At the below there is a architecture snapshot which contain 3 nodes with decision maker node.
- Currency etl job In this etl job I use currency converter and insert currency information based on 'US' currency. Sample table:
dt | code | rate |
---|---|---|
date | string | float |
- Ad Network etl job In this etl job I update network cost information from bucket to bigQuery with some logics. This etl job update 2 table one of them contain ad network info and the other one contain processed files.
dt | file_name |
---|---|
date | string |
dt | network | currency | platform | cost | cost_usd | file_name |
---|---|---|---|---|---|---|
date | string | float | string | float | float | string |
To deploy the changes I use gcp builder with github releases. To release the changes I use tags. There is 2 type of tag for each etl job.
Currency etlJob tag: currency0.0.0
Ad Network etlJob tag: adnetwork0.0.0
In the development phase I used dev BigQuery tables and functions framework with this setup we can similate production. To run this framework with environment variables use following cmds.
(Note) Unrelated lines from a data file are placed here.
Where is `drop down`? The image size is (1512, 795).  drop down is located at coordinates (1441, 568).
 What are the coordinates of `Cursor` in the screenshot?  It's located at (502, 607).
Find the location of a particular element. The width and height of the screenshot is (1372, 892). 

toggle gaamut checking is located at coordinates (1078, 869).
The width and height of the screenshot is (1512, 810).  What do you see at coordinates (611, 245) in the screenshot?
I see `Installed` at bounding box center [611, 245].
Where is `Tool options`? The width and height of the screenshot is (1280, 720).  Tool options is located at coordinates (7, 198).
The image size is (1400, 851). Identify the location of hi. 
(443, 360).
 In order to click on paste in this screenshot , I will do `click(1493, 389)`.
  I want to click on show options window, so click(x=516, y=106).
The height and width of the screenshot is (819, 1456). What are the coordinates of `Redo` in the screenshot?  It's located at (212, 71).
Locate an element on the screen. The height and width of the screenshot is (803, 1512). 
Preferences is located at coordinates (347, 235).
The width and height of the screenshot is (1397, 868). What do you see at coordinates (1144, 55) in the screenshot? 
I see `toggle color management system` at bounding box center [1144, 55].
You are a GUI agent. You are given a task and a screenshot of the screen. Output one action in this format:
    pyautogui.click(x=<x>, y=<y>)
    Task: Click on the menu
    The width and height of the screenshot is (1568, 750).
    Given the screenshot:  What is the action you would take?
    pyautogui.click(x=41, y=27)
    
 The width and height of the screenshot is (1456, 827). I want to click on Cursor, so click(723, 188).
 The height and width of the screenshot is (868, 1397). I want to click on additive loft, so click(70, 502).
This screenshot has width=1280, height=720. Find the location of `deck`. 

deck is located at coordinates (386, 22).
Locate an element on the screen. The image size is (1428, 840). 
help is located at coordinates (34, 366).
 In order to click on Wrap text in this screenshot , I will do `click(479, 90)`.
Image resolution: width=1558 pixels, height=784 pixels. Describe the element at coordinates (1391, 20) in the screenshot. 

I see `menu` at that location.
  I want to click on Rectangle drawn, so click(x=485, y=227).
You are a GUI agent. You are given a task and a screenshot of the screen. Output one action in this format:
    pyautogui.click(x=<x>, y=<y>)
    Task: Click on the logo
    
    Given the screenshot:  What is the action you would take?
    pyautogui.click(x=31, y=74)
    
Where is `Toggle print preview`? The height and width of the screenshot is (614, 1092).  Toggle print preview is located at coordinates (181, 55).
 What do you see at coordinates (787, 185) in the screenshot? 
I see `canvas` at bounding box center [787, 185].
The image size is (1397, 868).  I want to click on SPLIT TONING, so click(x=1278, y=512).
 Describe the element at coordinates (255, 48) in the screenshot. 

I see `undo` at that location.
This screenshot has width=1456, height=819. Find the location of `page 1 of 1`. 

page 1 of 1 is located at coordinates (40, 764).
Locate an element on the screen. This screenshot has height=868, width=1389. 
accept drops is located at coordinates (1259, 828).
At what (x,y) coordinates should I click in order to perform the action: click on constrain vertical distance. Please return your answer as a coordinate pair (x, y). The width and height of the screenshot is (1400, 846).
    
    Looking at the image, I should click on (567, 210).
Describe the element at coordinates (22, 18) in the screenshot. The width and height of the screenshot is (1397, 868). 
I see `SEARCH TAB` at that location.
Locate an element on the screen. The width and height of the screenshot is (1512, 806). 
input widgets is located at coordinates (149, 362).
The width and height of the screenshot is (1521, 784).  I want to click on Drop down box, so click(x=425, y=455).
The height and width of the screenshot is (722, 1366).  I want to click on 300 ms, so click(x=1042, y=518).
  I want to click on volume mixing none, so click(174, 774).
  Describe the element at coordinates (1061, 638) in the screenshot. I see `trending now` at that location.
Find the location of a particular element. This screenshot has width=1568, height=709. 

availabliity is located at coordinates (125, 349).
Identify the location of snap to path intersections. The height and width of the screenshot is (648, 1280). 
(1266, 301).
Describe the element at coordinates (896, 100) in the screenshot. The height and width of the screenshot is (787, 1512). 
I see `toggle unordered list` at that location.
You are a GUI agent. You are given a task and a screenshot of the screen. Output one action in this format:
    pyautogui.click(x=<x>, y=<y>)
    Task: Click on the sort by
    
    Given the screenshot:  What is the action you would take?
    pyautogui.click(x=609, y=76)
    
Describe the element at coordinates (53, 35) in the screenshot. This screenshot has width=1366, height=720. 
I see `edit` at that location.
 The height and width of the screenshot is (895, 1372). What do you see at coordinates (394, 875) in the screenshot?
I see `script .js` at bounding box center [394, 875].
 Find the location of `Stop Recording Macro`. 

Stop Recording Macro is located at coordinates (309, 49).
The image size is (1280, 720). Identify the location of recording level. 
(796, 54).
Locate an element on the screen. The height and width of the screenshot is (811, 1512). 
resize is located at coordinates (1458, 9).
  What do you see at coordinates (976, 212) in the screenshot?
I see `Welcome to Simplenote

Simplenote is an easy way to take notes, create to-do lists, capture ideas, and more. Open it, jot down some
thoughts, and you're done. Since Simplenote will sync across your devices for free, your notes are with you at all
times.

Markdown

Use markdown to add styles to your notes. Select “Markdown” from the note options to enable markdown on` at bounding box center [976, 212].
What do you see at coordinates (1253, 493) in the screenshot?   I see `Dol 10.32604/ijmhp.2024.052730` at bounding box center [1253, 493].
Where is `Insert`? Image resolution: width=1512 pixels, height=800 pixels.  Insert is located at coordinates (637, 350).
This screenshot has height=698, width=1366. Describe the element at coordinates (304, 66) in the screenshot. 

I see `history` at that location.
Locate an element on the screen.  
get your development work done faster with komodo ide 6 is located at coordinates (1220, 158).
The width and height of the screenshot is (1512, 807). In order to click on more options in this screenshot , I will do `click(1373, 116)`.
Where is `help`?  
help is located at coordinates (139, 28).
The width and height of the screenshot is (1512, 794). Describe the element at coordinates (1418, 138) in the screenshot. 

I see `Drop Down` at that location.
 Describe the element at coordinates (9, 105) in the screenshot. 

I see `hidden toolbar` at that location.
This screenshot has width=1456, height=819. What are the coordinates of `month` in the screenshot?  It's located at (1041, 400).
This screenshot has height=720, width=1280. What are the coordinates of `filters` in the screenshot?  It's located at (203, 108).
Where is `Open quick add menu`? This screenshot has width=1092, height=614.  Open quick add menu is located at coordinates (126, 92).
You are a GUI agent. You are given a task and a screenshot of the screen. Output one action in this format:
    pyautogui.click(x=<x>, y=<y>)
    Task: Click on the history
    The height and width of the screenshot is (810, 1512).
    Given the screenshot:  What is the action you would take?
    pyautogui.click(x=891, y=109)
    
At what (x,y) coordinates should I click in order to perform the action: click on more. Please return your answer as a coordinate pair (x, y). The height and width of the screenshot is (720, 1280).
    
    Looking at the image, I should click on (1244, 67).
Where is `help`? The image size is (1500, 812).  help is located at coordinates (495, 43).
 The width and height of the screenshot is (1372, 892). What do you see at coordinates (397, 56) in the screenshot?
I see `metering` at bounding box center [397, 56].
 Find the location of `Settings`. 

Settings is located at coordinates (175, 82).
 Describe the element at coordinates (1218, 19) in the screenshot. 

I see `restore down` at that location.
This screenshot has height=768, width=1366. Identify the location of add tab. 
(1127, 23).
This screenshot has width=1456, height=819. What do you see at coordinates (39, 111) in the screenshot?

CURRENCY_TABLE='<table_name>' GOOGLE_APPLICATION_CREDENTIALS='<credentials_path>' \
functions-framework --target http_currency_updater --debug
AD_NETWORK_TABLE='<table_name>' PROCESSED_FILE_TABLE='<table_name>' \
BUCKET_NAME='<bucket_name>' GOOGLE_APPLICATION_CREDENTIALS='<credentials_path>' \
functions-framework --target http_ad_network_updater --debug
Normaly the etl jobs trigger with {}
body but in some cases we could run etl jobs with predefined parameters to check parameters check out validation folder.
- In future I can add parametric option in ad network etl.
- In future I can run bigQueries with dask framework.